Data lines
···

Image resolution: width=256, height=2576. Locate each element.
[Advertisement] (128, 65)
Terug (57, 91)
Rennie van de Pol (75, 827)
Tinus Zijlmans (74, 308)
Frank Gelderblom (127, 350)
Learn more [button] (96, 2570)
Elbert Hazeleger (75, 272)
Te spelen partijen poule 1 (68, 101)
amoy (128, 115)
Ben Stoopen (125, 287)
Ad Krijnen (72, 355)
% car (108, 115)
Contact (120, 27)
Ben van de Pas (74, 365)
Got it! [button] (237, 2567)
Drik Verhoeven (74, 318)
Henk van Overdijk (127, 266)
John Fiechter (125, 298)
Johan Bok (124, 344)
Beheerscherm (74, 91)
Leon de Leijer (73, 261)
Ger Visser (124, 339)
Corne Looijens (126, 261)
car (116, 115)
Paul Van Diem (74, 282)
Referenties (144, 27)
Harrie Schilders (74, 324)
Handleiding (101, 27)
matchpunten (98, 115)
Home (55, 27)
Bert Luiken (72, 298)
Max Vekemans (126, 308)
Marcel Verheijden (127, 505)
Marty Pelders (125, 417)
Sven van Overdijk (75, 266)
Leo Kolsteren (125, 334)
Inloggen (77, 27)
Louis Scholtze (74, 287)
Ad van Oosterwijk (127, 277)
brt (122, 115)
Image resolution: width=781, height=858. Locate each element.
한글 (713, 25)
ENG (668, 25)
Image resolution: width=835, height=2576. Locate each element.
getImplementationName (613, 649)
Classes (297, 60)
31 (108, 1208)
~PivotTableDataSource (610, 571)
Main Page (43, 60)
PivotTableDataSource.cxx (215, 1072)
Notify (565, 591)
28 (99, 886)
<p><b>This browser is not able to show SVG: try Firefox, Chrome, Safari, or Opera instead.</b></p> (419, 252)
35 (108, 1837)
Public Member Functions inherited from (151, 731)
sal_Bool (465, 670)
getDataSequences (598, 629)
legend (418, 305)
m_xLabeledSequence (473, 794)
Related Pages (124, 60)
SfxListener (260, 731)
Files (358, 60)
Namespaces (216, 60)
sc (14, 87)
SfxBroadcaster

···

Requirements → Reproduce the records verbatim, beginning with the line that contains "Frank Gelderblom (127, 350)" and continuing through the end of the records.

Response to the exercise →
Frank Gelderblom (127, 350)
Learn more [button] (96, 2570)
Elbert Hazeleger (75, 272)
Te spelen partijen poule 1 (68, 101)
amoy (128, 115)
Ben Stoopen (125, 287)
Ad Krijnen (72, 355)
% car (108, 115)
Contact (120, 27)
Ben van de Pas (74, 365)
Got it! [button] (237, 2567)
Drik Verhoeven (74, 318)
Henk van Overdijk (127, 266)
John Fiechter (125, 298)
Johan Bok (124, 344)
Beheerscherm (74, 91)
Leon de Leijer (73, 261)
Ger Visser (124, 339)
Corne Looijens (126, 261)
car (116, 115)
Paul Van Diem (74, 282)
Referenties (144, 27)
Harrie Schilders (74, 324)
Handleiding (101, 27)
matchpunten (98, 115)
Home (55, 27)
Bert Luiken (72, 298)
Max Vekemans (126, 308)
Marcel Verheijden (127, 505)
Marty Pelders (125, 417)
Sven van Overdijk (75, 266)
Leo Kolsteren (125, 334)
Inloggen (77, 27)
Louis Scholtze (74, 287)
Ad van Oosterwijk (127, 277)
brt (122, 115)
Image resolution: width=781, height=858. Locate each element.
한글 (713, 25)
ENG (668, 25)
Image resolution: width=835, height=2576. Locate each element.
getImplementationName (613, 649)
Classes (297, 60)
31 (108, 1208)
~PivotTableDataSource (610, 571)
Main Page (43, 60)
PivotTableDataSource.cxx (215, 1072)
Notify (565, 591)
28 (99, 886)
<p><b>This browser is not able to show SVG: try Firefox, Chrome, Safari, or Opera instead.</b></p> (419, 252)
35 (108, 1837)
Public Member Functions inherited from (151, 731)
sal_Bool (465, 670)
getDataSequences (598, 629)
legend (418, 305)
m_xLabeledSequence (473, 794)
Related Pages (124, 60)
SfxListener (260, 731)
Files (358, 60)
Namespaces (216, 60)
sc (14, 87)
SfxBroadcaster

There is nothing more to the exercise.